For the moment, the state Department of Transportation is holding fast to its decision last week to reverse a change in its accounting practices, in defiance of the state auditor.
The board held a special meeting Thursday to revisit the issue, but after an hour of contentious debate, DOT Board Chairman Bill Kuhlke failed 8-3 to get the board to rescind the vote it took last week.
The board did make it official to delay the reversal until July 1. DOT is seeking an opinion on the issue from the state Attorney General, Thurbert Baker, which board members hope to have before July 1. If Baker tells them to stop, the issue would apparently be moot.
Last week’s vote could affect how and when DOT spends hundreds of millions of road work dollars.
The state auditor’s office in reports over the last two years said that DOT was illegally booking revenue it couldn’t book yet, enabling it to spend more than it really should. The auditors declared DOT in a huge deficit, and road spending slowed to a trickle.

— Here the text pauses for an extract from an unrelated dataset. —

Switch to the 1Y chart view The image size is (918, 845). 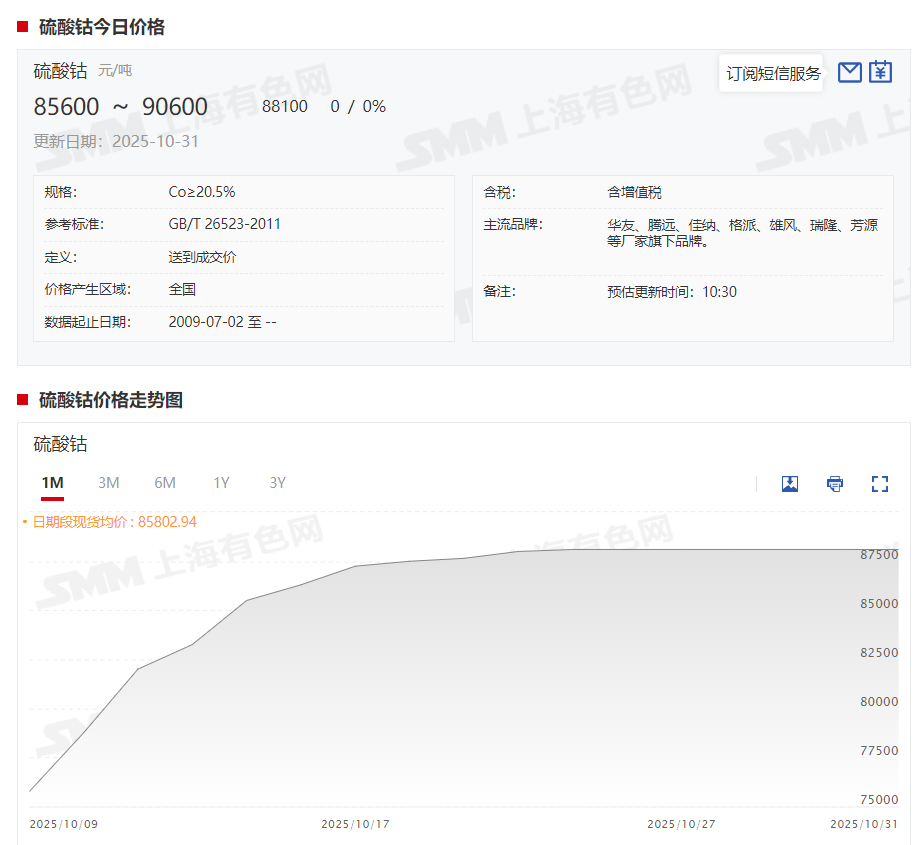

Kuhlke argued that even if the accounting change were delayed to July 1, the cloud hanging over the department’s head could hurt Georgia’s bond rating and cost it money in higher interest rates. Board Member David Doss replied that even after the auditor’s searing reports publicized DOT accounting troubles, Georgia’s bond rating had remained stellar.
“Why can’t we just wait [to authorize the reversal], and if we get the A.G.’s opinion, and if it’s in favor, then we begin to implement it?” Kuhlke asked.
“We have been wrestling with this issue for 22 months,” Doss said. “It has put thousands of Georgians out of work.”